The act covers improvements in capital gains, Roth IRAs, child credits, estate tax reductions, education tax incentives and other provisions, totaling more than 40 rule changes.
“A lot of areas were particularly beneficial, especially from an accounting viewpoint,” said Woody York, tax partner at Arthur Andersen LLP in Jackson. “The act allows taxpayers to talk about transactions with their accountants without being concerned, for the most part, about confidentiality.”
There are benefits
Who benefits? Innocent spouses, for starters.
“Allowances have been made for innocent spouses, where one spouse is not penalized for debt of another spouse,” York said. “This particularly helps with cases of estrangement or divorce.”
Worried about a home being seized? The IRS cannot seize the personal residence of a taxpayer to satisfy a tax liability of $5,000 or less. That’s double what it was.
“It has typically not been the policy of the IRS to seize personal residences anyway,” said Dallas, “It’s a very rare occurrence when it happens.”
If tax liability does not exceed $10,000, the IRS must enter into an installment agreement with an individual who requests it, if their tax returns have been filed promptly and accurately within the last five years. “The IRS has to provide that opportunity,” York said.
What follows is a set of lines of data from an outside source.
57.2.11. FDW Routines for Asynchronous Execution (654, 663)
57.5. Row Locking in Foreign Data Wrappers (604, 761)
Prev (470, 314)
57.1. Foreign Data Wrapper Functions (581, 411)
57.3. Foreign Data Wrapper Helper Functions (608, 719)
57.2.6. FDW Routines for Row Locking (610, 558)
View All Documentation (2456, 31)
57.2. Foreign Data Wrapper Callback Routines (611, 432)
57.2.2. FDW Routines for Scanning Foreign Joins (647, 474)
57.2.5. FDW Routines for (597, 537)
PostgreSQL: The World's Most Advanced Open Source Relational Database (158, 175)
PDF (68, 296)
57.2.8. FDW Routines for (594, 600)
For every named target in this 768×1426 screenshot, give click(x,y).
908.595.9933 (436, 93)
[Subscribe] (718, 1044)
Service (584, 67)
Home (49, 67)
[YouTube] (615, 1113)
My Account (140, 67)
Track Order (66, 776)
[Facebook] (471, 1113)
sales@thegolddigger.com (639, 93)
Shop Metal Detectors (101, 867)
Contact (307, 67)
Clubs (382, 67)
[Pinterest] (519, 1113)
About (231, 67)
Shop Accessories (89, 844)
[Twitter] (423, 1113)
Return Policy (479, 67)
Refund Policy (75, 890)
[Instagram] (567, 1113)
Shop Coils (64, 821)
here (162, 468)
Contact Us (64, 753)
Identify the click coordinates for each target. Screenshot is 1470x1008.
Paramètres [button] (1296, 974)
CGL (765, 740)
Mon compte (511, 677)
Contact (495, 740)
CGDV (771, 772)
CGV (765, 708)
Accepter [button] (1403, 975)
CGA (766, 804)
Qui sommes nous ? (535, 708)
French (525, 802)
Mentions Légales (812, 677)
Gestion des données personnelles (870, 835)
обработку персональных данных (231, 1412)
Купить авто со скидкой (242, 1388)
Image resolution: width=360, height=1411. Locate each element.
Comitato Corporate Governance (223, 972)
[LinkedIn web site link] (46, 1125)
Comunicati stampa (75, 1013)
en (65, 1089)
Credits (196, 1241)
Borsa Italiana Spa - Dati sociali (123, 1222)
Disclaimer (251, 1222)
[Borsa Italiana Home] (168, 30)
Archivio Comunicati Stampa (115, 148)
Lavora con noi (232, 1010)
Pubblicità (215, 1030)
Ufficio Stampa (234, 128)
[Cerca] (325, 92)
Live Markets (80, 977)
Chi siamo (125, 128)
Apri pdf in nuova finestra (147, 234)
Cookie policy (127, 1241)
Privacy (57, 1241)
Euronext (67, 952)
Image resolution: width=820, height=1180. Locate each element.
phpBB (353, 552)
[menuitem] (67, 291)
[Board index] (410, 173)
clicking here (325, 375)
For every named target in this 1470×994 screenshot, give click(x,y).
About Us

In the past, the IRS did not have to give an explanation if they deemed it necessary to keep your refund. Under this act, the IRS has to provide a reason. “That happens quite often when a refund is requested and the IRS does not refund it because they disagree,” York said.
“There are many provisions that the small business owner will find very beneficial,” he said.
For example, the taxpayer can collect attorney’s fees if the taxpayer wins a case against the IRS.
“The IRS has always had this provision but the act provides a little more flexibility,” Dallas said. “If, for example, the IRS is being stubborn on an issue and does not compromise, and if the taxpayer wins, the taxpayer can collect attorney’s fees.”
The act allowed a statute of limitations in the estate and gift area, Dallas said.
“You used to file a gift tax return and the IRS could come back 20 to 30 years later,” he said. “Now, once you file a gift tax return and make proper disclosure, that gift tax statute of limitation runs.”
The interest rate is now the same for over and under payments — about 5% to 6%, he said.
The small case calendar has been increased from $10,000 to $50,000, which will be “a nice help to smaller taxpayers if the court system can hold it,” Dallas said.
What about ‘burden of proof?’
Shifting the burden of proof to the IRS has been met with cynicism, said Dallas.
“The law says if the taxpayer makes certain disclosures, the technical burden of proof shifts to the IRS,” he said. “The IRS has to prove the taxpayer violated the tax law. Once the IRS makes that proof, the burden shifts back to the taxpayer. I’ve heard comments that said nothing has really changed.”
What about the possibility of the IRS rewarding its employees based on tax quotas collected?
“This bill specifically bars the IRS from using records of tax enforcement results to evaluate its employees,” said York. “It does not require, but suggests, that production quotas or goals, with respect to employees, should not be based on their results of examinations. That’s a benefit to the taxpayers.”
Dallas said it has not been the policy of the IRS to reward employees based on a quota system.
“Minor abusive situations that tend to make it in front of Congress have made it seem so,” he said. “Regardless, it’s classified as a positive change.”
Here are some other changes that will affect business people:
• Property held for more than a year — no longer 18 months minimum — will be eligible for lower capital gains rates.
• Taxpayers planning for retirement, and those who have already retired, will have more options with the Roth Conversion IRAs. The new law imposes penalties on some, but not all, early withdrawals.
• Education tax breaks funded in an education IRA applies to taxpayers under the age of 30. Benefits can be shifted to other family members to avoid the penalty.
• The person primarily liable on the student loan can deduct student loan interest.
“Nothing has really changed from a practical sense,” said Dallas. “You’re still going to have to substantiate your deductions. You’re going to have to prove your positions are correct.”